What is being asked: Convert the entries below into a Markdown table with the columns Row and Text, numbering each line and omitting blank lines. Start at the line that contains "The image size is (731, 582)." and continue through the end of the entries, leaving the pictures out of the table.

Supplied records:
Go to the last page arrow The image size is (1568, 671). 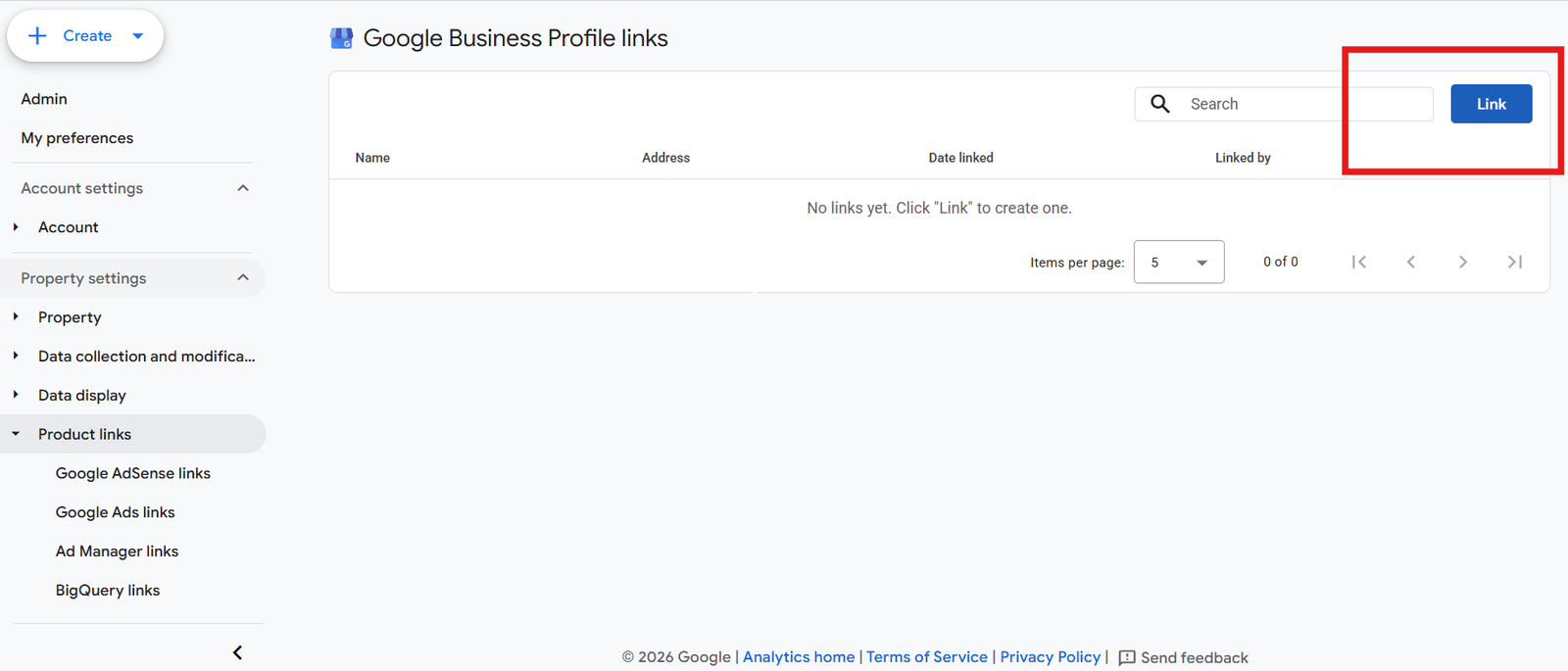tap(1515, 262)
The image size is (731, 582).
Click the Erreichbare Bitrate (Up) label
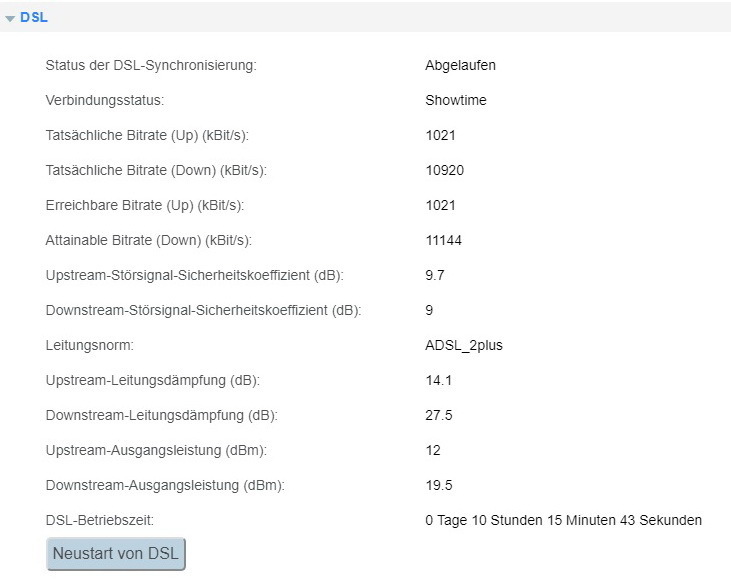pos(145,206)
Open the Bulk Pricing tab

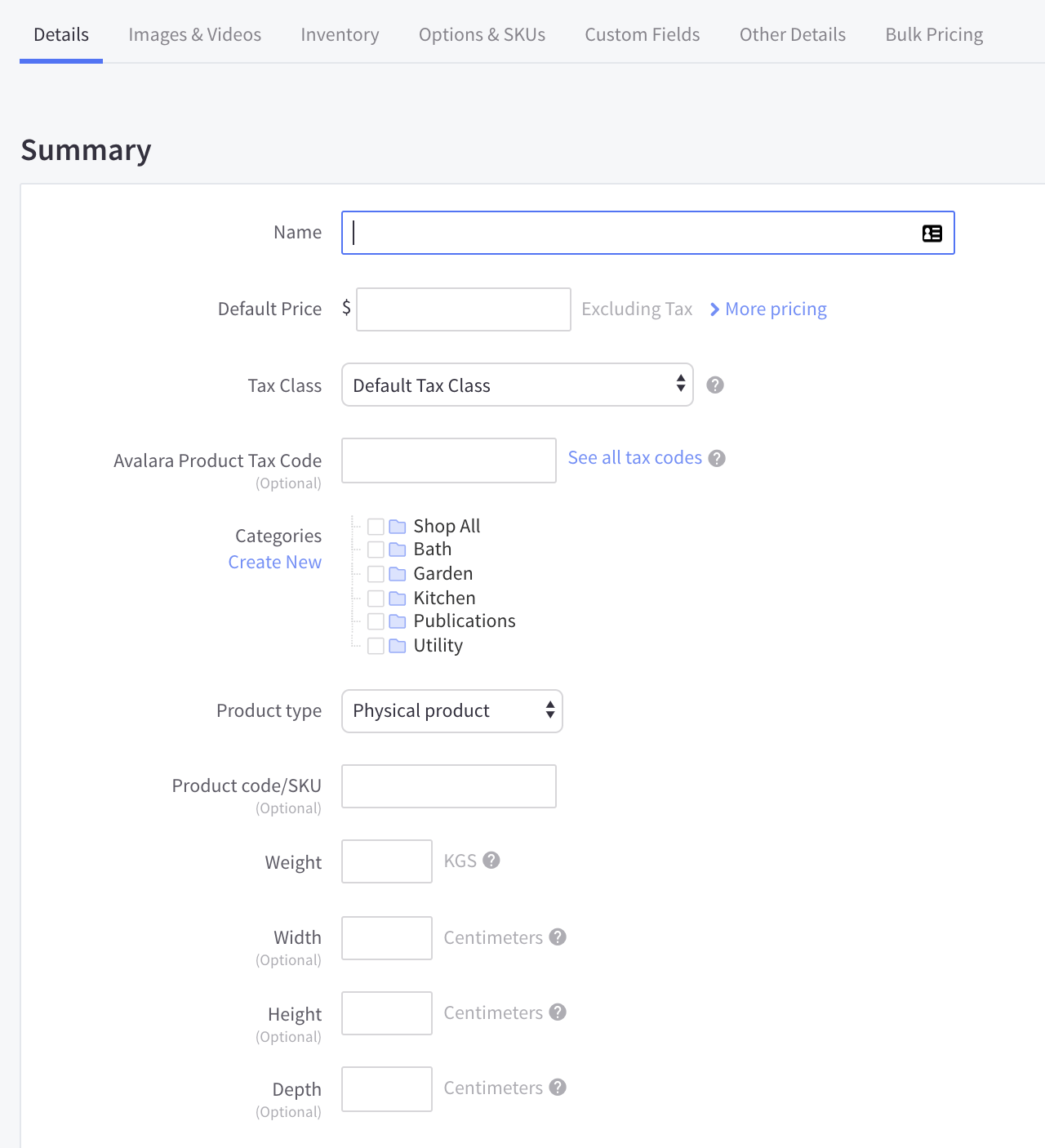click(x=934, y=35)
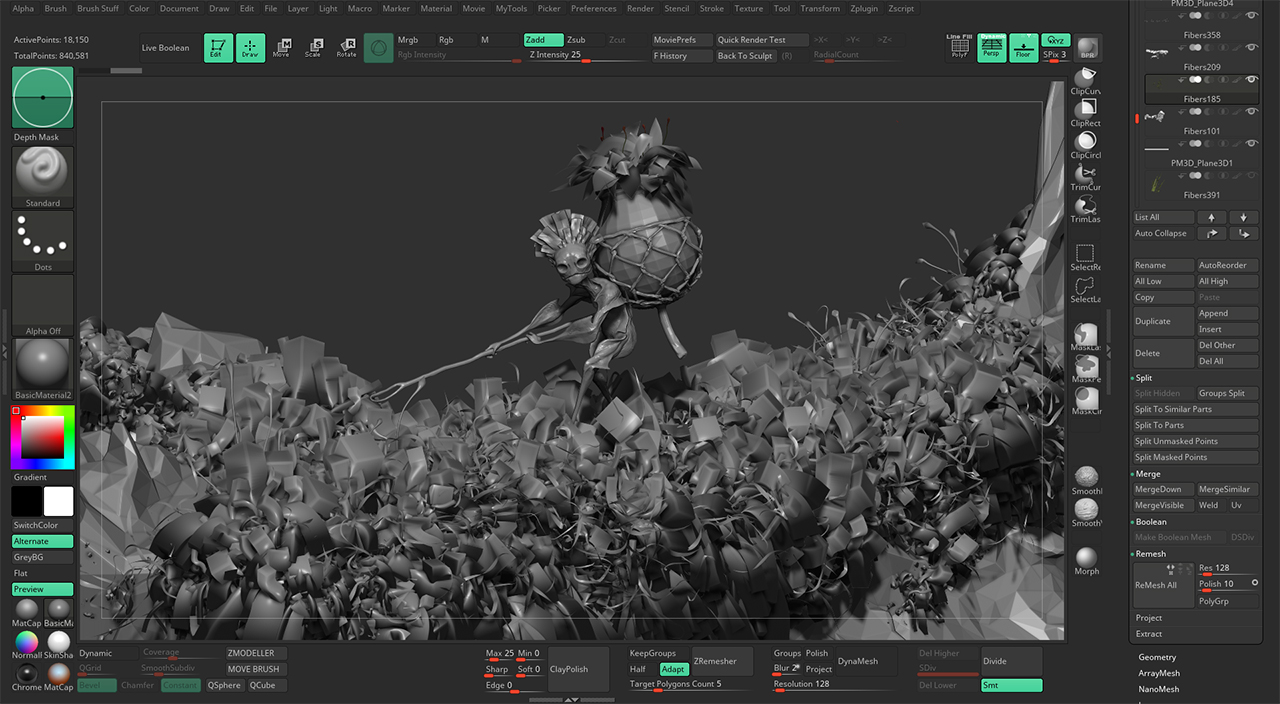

Task answer:
| Row | Text |
|---|---|
| 1 | The image size is (731, 582). |
| 2 | Click the Erreichbare Bitrate (Up) label |
| 3 | pos(145,206) |
| 4 | Open the Bulk Pricing tab |
| 5 | click(x=934, y=35) |